KUTIPAN TERPILIH.
Kisah Mukjizat dan Muslihat Bahauddin Naqsyabandi
loading...
A
A
A
Kisah berikut adalah salah satu bahan ajar Tarekat Naqsyabandiyah yang dinukil Idries Shah dalam bukunya berjudul "The Way of the Sufi". Sebelumnya mari kita mengenal dulu tentang tarekat tersebut.
Dalam buku yang diterjemahkan Joko S. Kahhar dan Ita Masyitha menjadi "Reportase Dunia Ma'rifat" (Risalah Gusti, 1999) itu, Idries Shah menjelaskan sekolah darwis yang disebut Khajagan ('Para Guru') muncul di Asia Tengah dan berpengaruh besar terhadap perkembangan kerajaan India dan Turki.
Tarekat mengembangkan banyak sekolah khusus, yang mengambil nama-nama individu. Banyak penulis menganggapnya sebagai awal dari seluruh 'mata rantai penyebaran' mistik.
Khaja Bahauddin Naqsyabandi (wafat kira-kira 1389) adalah salah seorang dari tokoh-tokoh besar sekolah ini. Setelah masanya, dikenal sebagai Rangkaian Naqsyabandi; 'Para Perancang', atau 'Para Guru Desain.'
Bahauddin menghabiskan waktu 7 tahun sebagai kerabat istana, 7 tahun memelihara binatang dan 7 tahun dalam pembangunan jalan. Ia belajar di bawah bimbingan Baba as-Samasi yang mengagumkan, dan dihargai setelah kembali pada prinsip dan praktik Sufisme. Para syaikh Naqsyabandi sendiri mempunyai kewenangan untuk menuntun murid ke tarekat-tarekat darwis yang lain.

Catatan elemen antarmuka.
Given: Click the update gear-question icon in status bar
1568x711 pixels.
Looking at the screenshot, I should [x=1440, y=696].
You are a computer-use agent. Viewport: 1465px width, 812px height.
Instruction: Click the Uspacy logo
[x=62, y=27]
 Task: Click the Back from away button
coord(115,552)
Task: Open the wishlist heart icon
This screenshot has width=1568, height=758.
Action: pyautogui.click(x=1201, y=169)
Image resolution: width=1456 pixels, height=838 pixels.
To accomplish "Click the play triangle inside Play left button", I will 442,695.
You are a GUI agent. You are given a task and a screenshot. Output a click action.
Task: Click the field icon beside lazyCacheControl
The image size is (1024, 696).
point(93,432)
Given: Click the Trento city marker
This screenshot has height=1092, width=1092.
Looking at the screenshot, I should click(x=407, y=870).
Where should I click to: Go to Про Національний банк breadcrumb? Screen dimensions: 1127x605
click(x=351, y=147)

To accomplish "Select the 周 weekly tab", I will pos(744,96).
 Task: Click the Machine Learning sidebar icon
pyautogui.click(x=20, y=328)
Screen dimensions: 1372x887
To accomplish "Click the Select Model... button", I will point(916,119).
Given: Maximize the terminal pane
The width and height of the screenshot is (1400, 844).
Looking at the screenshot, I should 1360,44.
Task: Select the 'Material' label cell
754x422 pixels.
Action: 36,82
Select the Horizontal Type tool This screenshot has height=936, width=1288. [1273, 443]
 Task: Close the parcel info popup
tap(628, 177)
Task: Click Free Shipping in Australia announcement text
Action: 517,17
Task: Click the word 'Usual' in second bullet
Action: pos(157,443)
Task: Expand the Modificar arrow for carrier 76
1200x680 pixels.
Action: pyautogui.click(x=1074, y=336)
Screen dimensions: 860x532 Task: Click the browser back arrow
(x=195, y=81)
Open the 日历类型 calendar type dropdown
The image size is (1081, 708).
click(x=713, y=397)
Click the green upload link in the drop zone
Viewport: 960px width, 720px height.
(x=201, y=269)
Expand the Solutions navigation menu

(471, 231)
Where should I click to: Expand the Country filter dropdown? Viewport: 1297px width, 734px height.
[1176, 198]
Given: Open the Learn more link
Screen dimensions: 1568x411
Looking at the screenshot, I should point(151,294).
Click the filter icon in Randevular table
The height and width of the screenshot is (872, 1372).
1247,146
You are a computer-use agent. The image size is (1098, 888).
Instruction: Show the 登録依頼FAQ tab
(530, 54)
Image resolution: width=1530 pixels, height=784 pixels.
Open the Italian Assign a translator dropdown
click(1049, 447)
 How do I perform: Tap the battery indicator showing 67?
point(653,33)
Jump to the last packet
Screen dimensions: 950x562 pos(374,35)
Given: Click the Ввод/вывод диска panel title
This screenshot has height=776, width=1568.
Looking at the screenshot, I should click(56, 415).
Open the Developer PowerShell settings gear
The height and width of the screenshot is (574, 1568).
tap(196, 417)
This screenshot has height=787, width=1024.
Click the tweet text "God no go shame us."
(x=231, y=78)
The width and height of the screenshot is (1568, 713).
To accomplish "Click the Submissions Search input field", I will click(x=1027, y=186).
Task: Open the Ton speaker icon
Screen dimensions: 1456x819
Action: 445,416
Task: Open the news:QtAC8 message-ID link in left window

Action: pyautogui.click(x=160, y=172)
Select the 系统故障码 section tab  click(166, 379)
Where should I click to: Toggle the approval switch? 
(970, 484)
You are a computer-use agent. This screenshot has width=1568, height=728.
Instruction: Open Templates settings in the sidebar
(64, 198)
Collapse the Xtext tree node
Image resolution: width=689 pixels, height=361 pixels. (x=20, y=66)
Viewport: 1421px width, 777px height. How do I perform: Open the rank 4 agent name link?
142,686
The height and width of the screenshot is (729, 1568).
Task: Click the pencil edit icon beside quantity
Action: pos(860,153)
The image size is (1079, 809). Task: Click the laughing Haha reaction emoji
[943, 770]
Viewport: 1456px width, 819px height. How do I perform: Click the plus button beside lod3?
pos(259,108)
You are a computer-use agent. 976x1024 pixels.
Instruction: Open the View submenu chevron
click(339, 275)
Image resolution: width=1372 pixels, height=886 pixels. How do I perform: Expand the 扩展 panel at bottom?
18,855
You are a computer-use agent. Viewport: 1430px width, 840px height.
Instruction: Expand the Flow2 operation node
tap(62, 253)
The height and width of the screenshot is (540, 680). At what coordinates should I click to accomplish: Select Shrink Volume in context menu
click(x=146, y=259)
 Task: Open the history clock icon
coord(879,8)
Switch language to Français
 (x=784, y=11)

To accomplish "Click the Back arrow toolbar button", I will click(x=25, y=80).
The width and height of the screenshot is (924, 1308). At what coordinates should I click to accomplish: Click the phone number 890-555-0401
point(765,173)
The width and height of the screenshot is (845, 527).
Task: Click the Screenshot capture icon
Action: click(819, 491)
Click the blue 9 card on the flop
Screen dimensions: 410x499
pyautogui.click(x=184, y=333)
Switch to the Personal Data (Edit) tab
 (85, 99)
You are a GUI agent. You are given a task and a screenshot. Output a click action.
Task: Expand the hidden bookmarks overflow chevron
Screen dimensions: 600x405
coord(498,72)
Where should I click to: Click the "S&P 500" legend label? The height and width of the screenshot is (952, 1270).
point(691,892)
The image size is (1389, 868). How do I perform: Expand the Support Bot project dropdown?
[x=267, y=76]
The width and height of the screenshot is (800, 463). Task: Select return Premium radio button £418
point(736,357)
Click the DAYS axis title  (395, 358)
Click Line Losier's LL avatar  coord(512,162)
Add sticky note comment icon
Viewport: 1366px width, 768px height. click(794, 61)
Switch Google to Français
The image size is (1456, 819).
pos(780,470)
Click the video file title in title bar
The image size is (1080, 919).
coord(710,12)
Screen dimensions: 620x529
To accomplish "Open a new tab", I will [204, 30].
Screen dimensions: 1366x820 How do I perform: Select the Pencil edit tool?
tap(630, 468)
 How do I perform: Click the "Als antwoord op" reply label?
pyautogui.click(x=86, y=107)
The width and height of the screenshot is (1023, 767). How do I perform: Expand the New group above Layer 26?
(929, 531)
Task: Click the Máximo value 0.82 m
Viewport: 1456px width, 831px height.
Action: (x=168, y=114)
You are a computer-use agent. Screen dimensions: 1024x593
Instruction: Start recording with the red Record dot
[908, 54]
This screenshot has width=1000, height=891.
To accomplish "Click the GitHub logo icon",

DESKRIPSI LATIHAN.
Bisakah Anda menyalin tanpa perubahan bagian kisah Bahauddin Naqsyabandi di atas, mulai "Khaja Bahauddin Naqsyabandi" hingga "darwis yang lain.", termasuk kedua ujungnya?

PENYELESAIAN SOAL.
Khaja Bahauddin Naqsyabandi (wafat kira-kira 1389) adalah salah seorang dari tokoh-tokoh besar sekolah ini. Setelah masanya, dikenal sebagai Rangkaian Naqsyabandi; 'Para Perancang', atau 'Para Guru Desain.'
Bahauddin menghabiskan waktu 7 tahun sebagai kerabat istana, 7 tahun memelihara binatang dan 7 tahun dalam pembangunan jalan. Ia belajar di bawah bimbingan Baba as-Samasi yang mengagumkan, dan dihargai setelah kembali pada prinsip dan praktik Sufisme. Para syaikh Naqsyabandi sendiri mempunyai kewenangan untuk menuntun murid ke tarekat-tarekat darwis yang lain.